■ Work item ■
Please return each of the entries exactly, minus their pictures.

Content starts

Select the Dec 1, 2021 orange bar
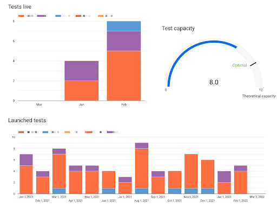(208, 174)
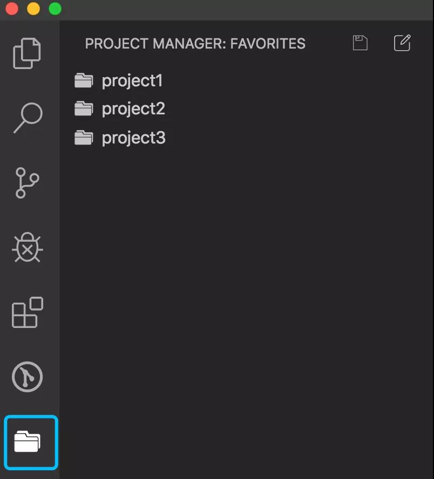Image resolution: width=434 pixels, height=479 pixels.
Task: Click the folder icon beside project3
Action: coord(84,138)
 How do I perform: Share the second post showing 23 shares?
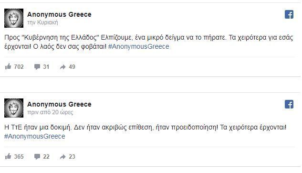click(63, 157)
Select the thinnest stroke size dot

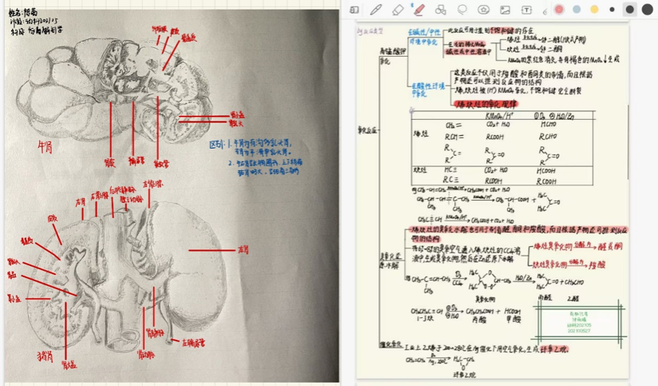tap(612, 10)
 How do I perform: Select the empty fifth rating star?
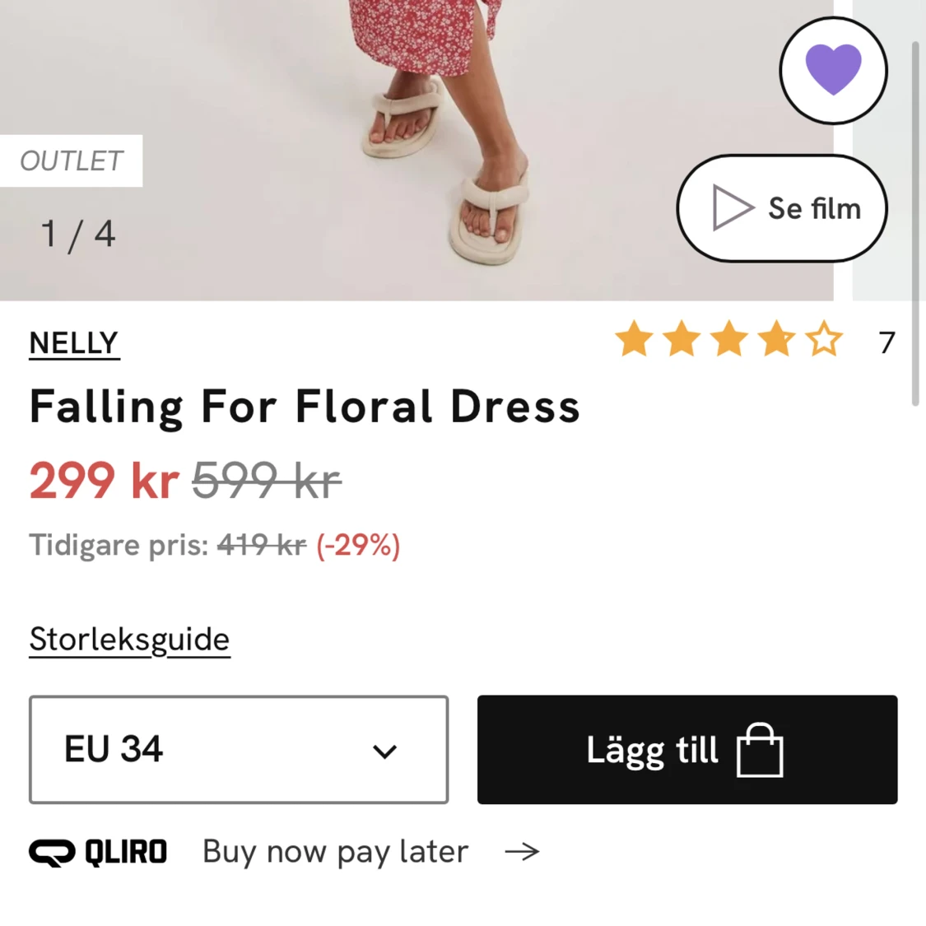(x=823, y=338)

Content ends

■ Written answer ■
Select the Dec 1, 2021 orange bar
(208, 174)
Image resolution: width=434 pixels, height=479 pixels.
Task: Click the folder icon beside project3
Action: coord(84,138)
 How do I perform: Share the second post showing 23 shares?
click(63, 157)
Select the thinnest stroke size dot

tap(612, 10)
 How do I perform: Select the empty fifth rating star?
(x=823, y=338)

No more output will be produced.